*Prompt*. Gather every line in the items below that contains the word "back".
━━━━━━━━━━━━━━━━━━━━━━━━━━━━━━
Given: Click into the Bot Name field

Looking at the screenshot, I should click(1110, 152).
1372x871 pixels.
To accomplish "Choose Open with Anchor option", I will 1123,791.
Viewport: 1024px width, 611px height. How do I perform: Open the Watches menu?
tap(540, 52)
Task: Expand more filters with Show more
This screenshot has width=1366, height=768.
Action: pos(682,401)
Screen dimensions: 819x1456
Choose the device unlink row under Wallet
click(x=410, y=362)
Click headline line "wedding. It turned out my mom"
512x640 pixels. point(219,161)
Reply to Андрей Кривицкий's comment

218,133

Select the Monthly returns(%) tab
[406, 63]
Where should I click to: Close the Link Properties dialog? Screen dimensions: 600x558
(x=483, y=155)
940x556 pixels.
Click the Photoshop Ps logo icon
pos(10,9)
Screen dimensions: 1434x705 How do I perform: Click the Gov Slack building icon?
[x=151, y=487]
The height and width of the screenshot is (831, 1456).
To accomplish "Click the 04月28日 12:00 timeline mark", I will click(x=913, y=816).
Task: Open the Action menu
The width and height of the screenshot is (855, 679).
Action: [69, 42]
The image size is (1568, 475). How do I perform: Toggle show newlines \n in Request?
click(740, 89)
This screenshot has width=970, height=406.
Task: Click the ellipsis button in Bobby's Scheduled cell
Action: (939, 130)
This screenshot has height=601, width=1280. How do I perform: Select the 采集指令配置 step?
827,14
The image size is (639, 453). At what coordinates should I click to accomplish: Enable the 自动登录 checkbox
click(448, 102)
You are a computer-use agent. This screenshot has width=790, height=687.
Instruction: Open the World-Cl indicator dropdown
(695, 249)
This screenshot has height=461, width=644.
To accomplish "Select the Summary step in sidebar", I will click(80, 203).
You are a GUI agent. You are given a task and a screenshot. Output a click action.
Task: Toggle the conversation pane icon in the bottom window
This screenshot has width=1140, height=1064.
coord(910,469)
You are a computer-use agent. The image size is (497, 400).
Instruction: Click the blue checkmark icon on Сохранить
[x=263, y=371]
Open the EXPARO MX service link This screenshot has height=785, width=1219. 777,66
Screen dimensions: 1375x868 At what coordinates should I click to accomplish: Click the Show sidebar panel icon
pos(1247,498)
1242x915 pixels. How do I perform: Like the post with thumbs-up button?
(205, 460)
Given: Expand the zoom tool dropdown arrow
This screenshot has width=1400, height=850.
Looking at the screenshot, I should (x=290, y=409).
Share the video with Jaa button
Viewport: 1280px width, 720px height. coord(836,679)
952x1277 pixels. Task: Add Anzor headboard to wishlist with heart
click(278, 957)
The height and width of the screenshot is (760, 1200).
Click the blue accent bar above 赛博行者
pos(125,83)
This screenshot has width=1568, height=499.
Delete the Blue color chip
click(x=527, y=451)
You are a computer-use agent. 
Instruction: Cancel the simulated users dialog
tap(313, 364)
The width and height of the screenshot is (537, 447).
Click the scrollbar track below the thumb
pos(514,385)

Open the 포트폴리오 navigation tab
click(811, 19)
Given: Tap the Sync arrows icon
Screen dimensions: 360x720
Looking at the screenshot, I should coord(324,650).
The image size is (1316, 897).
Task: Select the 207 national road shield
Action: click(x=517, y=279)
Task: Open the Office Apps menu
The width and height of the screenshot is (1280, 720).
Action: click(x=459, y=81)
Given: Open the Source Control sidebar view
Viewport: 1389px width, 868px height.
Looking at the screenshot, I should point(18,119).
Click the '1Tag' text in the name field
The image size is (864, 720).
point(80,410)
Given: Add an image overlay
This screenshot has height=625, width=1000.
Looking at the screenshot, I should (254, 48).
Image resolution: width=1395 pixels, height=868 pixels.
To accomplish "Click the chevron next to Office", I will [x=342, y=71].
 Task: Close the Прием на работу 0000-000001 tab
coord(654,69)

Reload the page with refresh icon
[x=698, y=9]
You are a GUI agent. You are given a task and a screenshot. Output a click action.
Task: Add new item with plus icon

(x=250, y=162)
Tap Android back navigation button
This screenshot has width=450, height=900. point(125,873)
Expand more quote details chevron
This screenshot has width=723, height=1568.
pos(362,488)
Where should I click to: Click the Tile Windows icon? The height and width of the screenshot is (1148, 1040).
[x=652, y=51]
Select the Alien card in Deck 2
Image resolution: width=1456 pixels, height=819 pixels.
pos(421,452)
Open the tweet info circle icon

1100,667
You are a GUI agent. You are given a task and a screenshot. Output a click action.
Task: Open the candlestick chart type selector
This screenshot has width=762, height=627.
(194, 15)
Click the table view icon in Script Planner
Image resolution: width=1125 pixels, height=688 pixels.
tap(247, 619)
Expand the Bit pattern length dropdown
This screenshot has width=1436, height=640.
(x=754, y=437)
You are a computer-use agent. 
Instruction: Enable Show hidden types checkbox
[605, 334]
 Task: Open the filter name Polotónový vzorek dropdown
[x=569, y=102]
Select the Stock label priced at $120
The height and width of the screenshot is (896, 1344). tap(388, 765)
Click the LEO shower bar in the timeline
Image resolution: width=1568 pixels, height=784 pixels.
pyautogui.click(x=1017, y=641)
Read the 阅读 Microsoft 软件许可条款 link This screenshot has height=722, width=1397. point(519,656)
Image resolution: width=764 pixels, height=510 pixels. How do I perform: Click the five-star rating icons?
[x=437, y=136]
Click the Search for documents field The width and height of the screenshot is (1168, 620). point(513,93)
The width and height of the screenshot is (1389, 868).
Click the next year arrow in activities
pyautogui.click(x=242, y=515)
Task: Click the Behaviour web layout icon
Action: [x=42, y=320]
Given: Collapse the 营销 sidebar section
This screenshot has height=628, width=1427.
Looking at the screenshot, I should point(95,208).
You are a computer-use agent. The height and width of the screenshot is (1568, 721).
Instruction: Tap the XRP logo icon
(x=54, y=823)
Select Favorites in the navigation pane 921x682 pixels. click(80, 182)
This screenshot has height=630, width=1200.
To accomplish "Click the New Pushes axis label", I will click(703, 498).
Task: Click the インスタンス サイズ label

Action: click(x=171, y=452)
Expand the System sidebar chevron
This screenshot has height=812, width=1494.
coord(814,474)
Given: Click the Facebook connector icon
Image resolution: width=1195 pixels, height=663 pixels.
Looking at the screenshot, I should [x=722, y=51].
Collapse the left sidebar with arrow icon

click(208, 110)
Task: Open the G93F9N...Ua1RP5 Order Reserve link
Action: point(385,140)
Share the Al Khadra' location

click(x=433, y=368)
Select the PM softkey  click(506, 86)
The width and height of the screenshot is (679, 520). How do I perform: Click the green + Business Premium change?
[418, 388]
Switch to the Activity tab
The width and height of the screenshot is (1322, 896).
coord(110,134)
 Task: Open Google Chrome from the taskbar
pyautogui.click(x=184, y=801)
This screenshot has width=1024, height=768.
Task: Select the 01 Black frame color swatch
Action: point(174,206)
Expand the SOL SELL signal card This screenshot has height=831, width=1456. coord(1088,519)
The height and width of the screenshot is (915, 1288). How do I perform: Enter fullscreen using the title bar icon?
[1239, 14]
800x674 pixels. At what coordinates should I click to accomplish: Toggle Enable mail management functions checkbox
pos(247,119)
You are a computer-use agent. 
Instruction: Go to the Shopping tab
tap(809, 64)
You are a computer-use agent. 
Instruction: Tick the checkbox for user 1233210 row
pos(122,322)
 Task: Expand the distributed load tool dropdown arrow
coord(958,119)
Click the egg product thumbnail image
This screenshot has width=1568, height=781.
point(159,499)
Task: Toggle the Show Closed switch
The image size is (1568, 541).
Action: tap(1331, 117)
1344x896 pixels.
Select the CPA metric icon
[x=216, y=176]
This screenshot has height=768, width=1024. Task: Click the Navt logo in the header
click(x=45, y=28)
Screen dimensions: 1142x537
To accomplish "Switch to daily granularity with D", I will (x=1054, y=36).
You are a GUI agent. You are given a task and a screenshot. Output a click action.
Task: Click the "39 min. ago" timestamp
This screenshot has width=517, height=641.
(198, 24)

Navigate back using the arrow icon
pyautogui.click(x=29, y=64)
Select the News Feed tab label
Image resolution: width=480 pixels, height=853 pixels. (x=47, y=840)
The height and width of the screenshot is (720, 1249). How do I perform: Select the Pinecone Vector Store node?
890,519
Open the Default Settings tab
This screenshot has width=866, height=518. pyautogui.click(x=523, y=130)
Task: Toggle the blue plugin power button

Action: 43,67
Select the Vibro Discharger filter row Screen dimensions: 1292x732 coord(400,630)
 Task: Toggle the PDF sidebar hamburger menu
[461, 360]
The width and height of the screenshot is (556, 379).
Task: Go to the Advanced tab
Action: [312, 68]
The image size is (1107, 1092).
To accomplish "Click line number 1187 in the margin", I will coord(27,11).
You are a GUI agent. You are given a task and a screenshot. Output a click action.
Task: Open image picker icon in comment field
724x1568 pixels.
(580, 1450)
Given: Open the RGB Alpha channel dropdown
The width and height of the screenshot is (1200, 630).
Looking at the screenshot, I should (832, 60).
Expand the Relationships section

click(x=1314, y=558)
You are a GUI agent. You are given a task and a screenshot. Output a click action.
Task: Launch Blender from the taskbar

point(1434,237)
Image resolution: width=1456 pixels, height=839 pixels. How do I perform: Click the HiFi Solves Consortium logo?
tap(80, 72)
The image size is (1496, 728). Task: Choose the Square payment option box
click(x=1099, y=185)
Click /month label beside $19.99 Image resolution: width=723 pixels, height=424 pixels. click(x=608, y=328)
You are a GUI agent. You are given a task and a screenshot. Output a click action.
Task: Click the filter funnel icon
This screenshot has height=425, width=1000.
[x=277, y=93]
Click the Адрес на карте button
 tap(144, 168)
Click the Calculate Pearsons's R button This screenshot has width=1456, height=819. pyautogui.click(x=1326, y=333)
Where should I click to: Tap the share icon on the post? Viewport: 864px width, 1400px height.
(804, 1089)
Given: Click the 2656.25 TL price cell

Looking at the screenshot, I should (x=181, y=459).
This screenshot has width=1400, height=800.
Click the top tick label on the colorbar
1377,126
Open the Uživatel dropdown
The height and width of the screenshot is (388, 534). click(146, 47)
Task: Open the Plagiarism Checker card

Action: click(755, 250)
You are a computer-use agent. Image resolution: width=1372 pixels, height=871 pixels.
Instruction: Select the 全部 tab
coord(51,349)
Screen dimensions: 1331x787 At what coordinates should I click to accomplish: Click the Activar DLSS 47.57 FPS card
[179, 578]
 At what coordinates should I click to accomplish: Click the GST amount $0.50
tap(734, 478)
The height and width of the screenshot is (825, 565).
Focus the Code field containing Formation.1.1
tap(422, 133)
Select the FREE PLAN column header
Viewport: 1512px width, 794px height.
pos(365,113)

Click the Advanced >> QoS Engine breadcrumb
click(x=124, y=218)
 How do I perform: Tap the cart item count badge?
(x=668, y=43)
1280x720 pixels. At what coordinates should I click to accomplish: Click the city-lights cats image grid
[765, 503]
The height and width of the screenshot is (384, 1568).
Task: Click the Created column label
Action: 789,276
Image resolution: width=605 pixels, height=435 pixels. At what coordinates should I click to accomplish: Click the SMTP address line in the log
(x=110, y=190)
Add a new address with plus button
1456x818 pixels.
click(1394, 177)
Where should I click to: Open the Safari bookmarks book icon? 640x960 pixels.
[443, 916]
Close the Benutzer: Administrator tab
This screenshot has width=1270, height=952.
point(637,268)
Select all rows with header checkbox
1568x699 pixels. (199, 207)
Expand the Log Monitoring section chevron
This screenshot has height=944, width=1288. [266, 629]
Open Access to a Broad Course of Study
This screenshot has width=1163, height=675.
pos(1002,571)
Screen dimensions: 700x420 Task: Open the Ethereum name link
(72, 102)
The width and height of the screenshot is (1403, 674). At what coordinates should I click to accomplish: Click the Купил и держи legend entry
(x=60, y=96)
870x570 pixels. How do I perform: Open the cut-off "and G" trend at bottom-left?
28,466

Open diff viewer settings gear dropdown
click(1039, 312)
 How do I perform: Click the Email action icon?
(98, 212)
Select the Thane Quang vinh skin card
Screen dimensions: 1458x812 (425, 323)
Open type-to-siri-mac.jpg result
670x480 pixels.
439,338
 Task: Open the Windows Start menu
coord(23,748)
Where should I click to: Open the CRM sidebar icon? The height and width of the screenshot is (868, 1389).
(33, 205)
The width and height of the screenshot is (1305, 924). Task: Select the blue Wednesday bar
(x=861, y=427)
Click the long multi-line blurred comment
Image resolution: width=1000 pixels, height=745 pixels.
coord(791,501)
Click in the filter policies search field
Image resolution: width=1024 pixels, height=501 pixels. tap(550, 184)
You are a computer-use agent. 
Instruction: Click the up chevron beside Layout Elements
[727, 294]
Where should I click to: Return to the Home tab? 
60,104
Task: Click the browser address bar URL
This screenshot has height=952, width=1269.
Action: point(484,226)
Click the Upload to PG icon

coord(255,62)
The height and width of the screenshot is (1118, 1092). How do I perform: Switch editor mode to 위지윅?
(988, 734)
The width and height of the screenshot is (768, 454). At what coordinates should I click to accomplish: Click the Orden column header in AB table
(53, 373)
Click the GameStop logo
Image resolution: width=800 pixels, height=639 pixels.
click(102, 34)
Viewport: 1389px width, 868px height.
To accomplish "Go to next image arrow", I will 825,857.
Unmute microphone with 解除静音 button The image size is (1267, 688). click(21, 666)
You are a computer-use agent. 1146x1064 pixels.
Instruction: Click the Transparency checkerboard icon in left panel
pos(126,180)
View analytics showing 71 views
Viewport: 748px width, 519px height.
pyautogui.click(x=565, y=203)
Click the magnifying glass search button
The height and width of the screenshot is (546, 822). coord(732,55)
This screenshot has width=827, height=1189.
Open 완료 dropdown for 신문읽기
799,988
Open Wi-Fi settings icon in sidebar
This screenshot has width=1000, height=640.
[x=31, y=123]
━━━━━━━━━━━━━━━━━━━━━━━━━━━━━━
*Reply*.
Tap Android back navigation button
Navigate back using the arrow icon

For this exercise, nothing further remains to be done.